The low rate of overt accidents in reliable systems may encourage changes, especially the use of new technology, to decrease the number of low consequence but high frequency failures. These changes maybe actually create opportunities for new, low frequency but high consequence failures. When new technologies are used to eliminate well understood system failures or to gain high precision performance they often introduce new pathways to large scale, catastrophic failures. Not uncommonly, these new, rare catastrophes have even greater impact than those eliminated by the new technology. These new forms of failure are difficult to see before the fact; attention is paid mostly to the putative beneficial characteristics of the changes. Because these new, high consequence accidents occur at a low rate, multiple system changes may occur before an accident, making it hard to see the contribution of technology to the failure.
Post-accident remedies for “human error” are usually predicated on obstructing activities that can “cause” accidents. These end-of-the-chain measures do little to reduce the likelihood of further accidents. In fact that likelihood of an identical accident is already extraordinarily low because the pattern of latent failures changes constantly. Instead of increasing safety, post-accident remedies usually increase the coupling and complexity of the system. This increases the potential number of latent failures and also makes the detection and blocking of accident trajectories more difficult.
Safety is an emergent property of systems; it does not reside in a person, device or department of an organization or system. Safety cannot be purchased or manufactured; it is not a feature that is separate from the other components of the system. This means that safety cannot be manipulated like a feedstock or raw material. The state of safety in any system is always dynamic; continuous systemic change insures that hazard and its management are constantly changing.
Failure free operations are the result of activities of people who work to keep the system within the boundaries of tolerable performance.

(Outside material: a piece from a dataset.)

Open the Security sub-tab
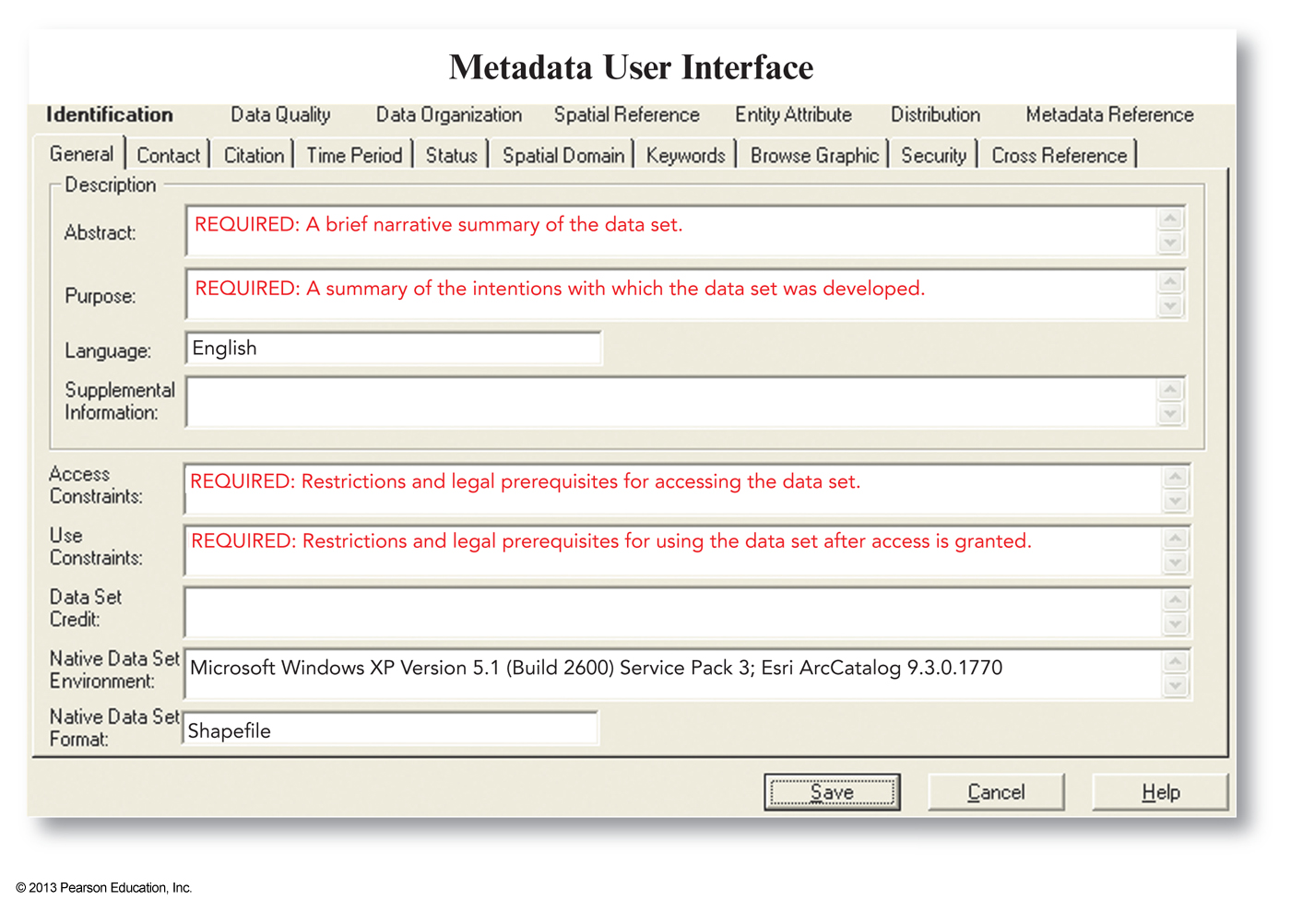 [x=933, y=155]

These activities are, for the most part, part of normal operations and superficially straightforward. But because system operations are never trouble free, human practitioner adaptations to changing conditions actually create safety from moment to moment. These adaptations often amount to just the selection of a well-rehearsed routine from a store of available responses; sometimes, however, the adaptations are novel combinations or de novo creations of new approaches.

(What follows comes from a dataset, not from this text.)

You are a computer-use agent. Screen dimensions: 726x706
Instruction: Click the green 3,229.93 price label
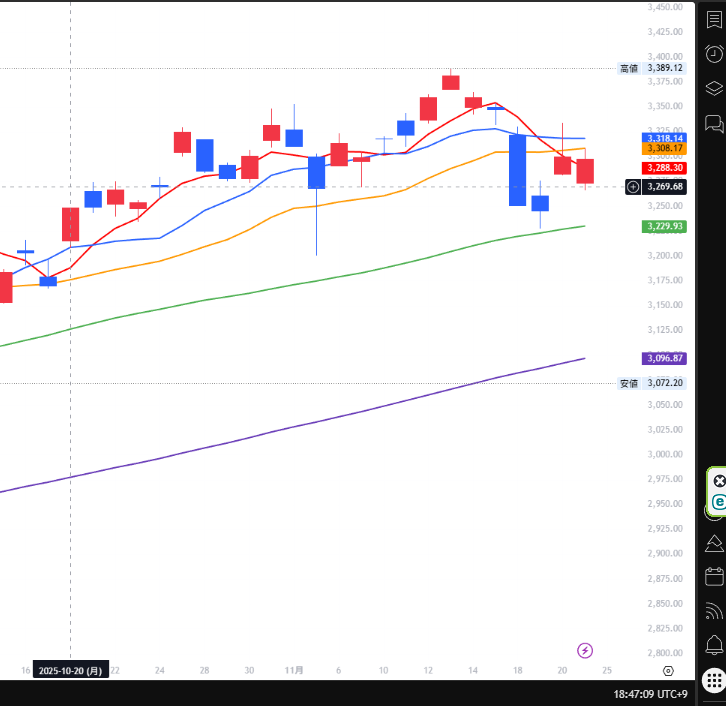[662, 226]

Recognizing hazard and successfully manipulating system operations to remain inside the tolerable performance boundaries requires intimate contact with failure. More robust system performance is likely to arise in systems where operators can discern the “edge of the envelope”. This is where system performance begins to deteriorate, becomes difficult to predict, or cannot be readily recovered. In intrinsically hazardous systems, operators are expected to encounter and appreciate hazards in ways that lead to overall performance that is desirable. Improved safety depends on providing operators with calibrated views of the hazards. It also depends on providing calibration about how their actions move system performance towards or away from the edge of the envelope.